Martedì, 21 Settembre 2021
Politica

Emilia Romagna, al via l’operazione autonomia. La Lega passa all’azione

E' di lunedì l'anticipazione di Gianluca Pini di depositare un primo atto formale per la richiesta di referendum per l'autonomia fiscale regionale e di uno per l’indipendenza amministrativa della Romagna

"Inizia il percorso che porterà l'Emilia e la Romagna a trattenere il proprio residuo fiscale, il secondo in Italia dopo la Lombardia e il Veneto, a favore dei propri territori". Lo annuncia il segretario romagnolo della Lega Nord, Jacopo Morrone. "A prescindere dalle chiacchiere da bar di Bonaccini e dai boicottaggi che Il Pd metterà in atto, siamo certi che anche in Emilia ed in Romagna la gente abbia un desiderio fortissimo di autonomia fiscale, unico strumento reale per migliorare la qualità della vita dei cittadini", afferma l'esponente del Carroccio.

"Chiunque si metterà contro il tentativo di espressione democratica dei cittadini, sarà alla fine spazzato via dagli stessi alle prossime elezioni - chiosa -. Abbiamo recapitato un messaggio chiaro al Pd e al Presidente Bonaccini: o si faranno i referendum su una vera autonomia fiscale e sulla richiesta di indipendenza della Romagna o è pronto l'avviso di sfratto". E' di lunedì l'anticipazione di Gianluca Pini di depositare un primo atto formale per la richiesta di referendum per l'autonomia fiscale regionale e di uno per l’indipendenza amministrativa della Romagna.

Il botta e risposta Bonaccini e Pini

"Leggo che la Lega - scrive il governatore dell'Emilia Romagna, Stefano Bonaccini - vuole un referendum per separare l'Emilia dalla Romagna.

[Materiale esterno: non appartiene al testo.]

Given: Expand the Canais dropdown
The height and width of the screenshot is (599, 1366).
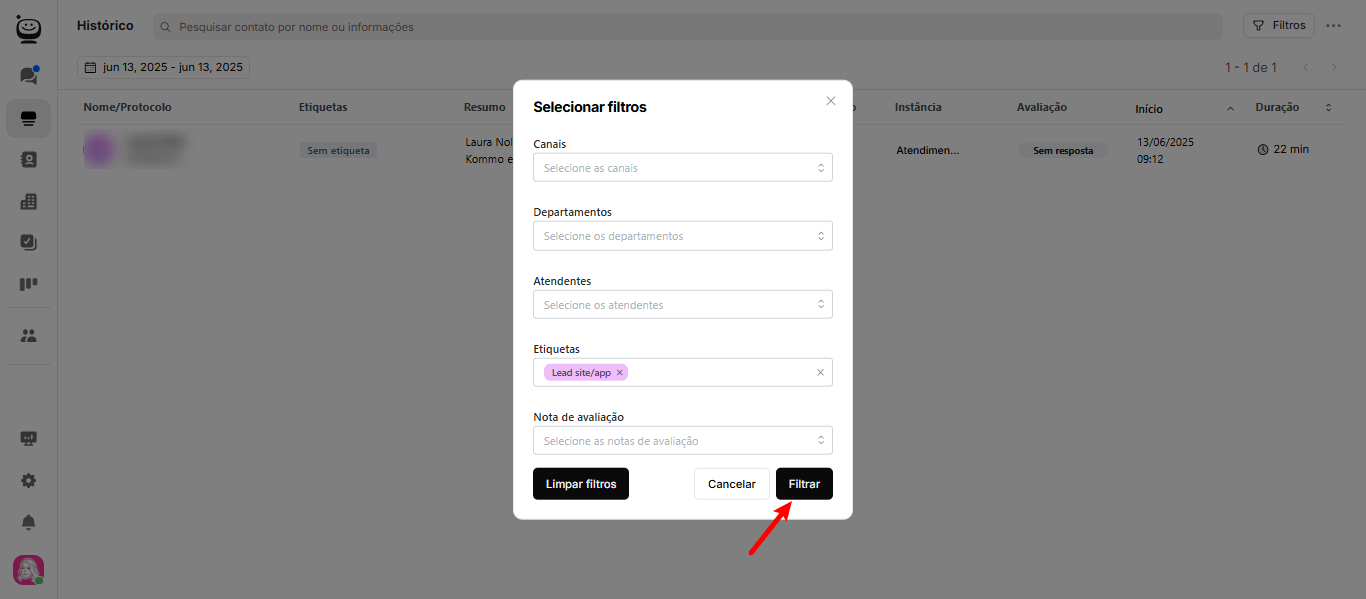Looking at the screenshot, I should pos(682,168).
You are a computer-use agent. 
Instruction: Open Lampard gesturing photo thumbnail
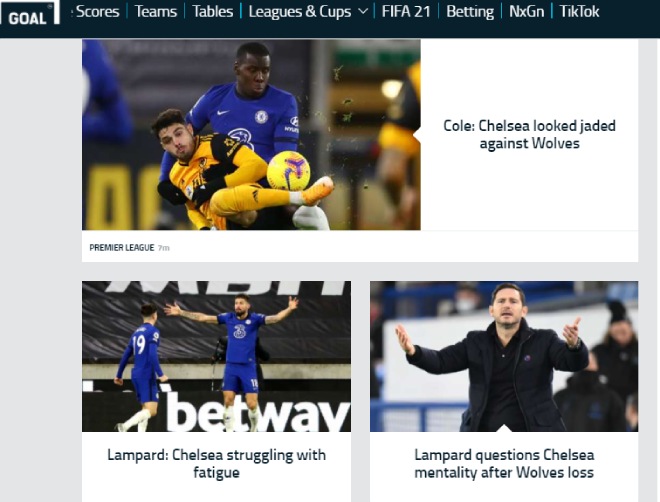click(x=504, y=356)
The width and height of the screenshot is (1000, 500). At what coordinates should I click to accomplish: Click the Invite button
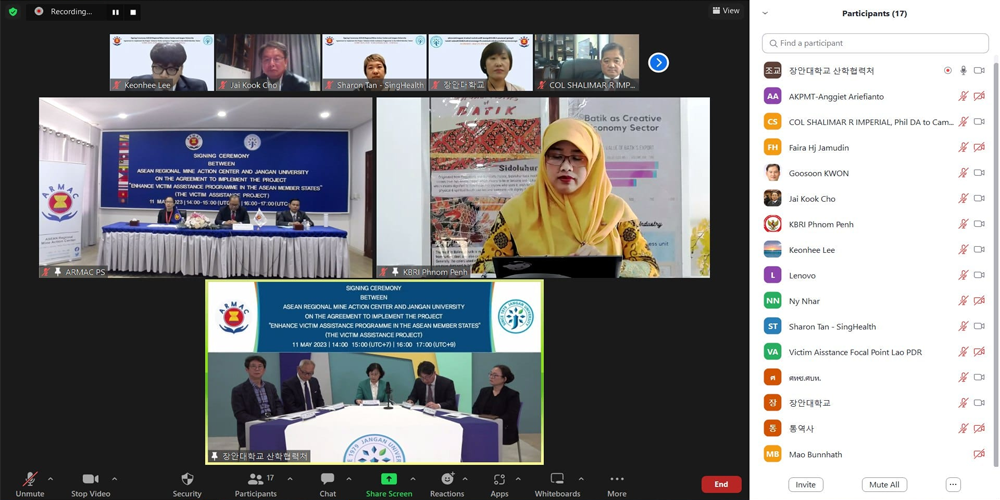click(x=805, y=485)
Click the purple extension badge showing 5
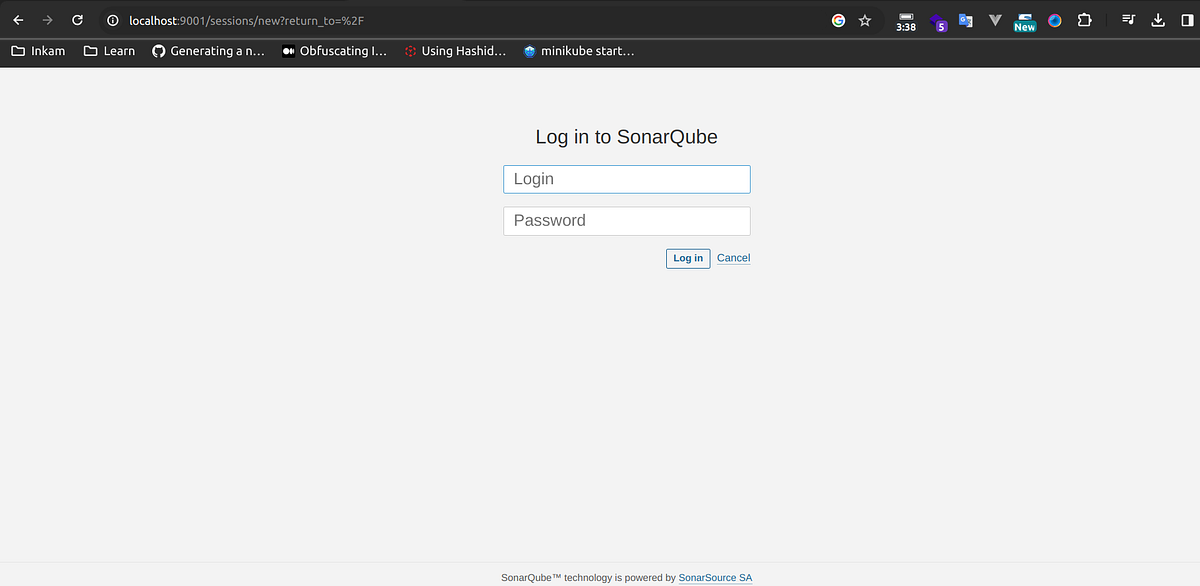Screen dimensions: 1200x586 pyautogui.click(x=940, y=22)
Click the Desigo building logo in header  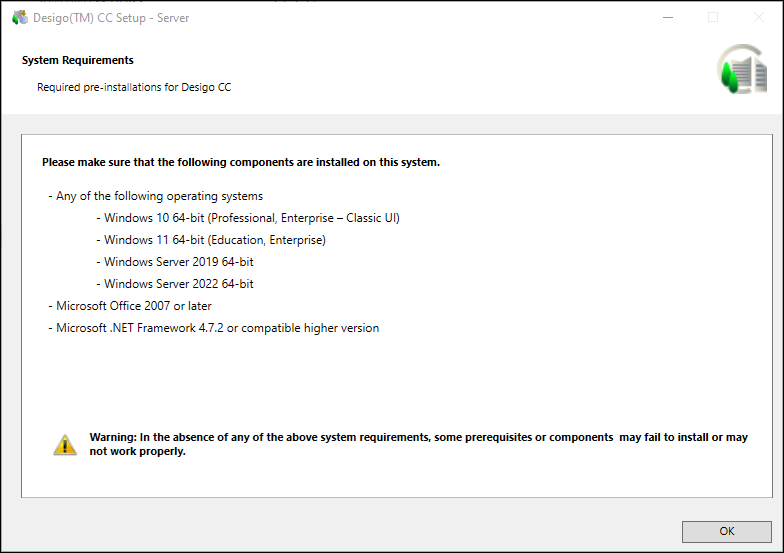[741, 70]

Hanno gettato la maschera. Siamo la prima Regione per crescita del Paese e quella con il maggior tasso di occupazione. Separati saremmo tutti più deboli, mentre la nostra forza sono le eccellenze da Piacenza a Rimini". "Quella della Lega - conclude - è una proposta irresponsabile. Altro che autonomia". "Prendo atto che a Bonaccini la democrazia del voto popolare dà fastidio - replica il parlamentare Gianluca Pini - o ancora peggio fa paura. L'autonomia dei nostri territori non passa dalla sua segreteria di partito ma dalla volontà popolare. Anche per la Regione Romagna a decidere saranno i romagnoli, né i romani, né i modenesi".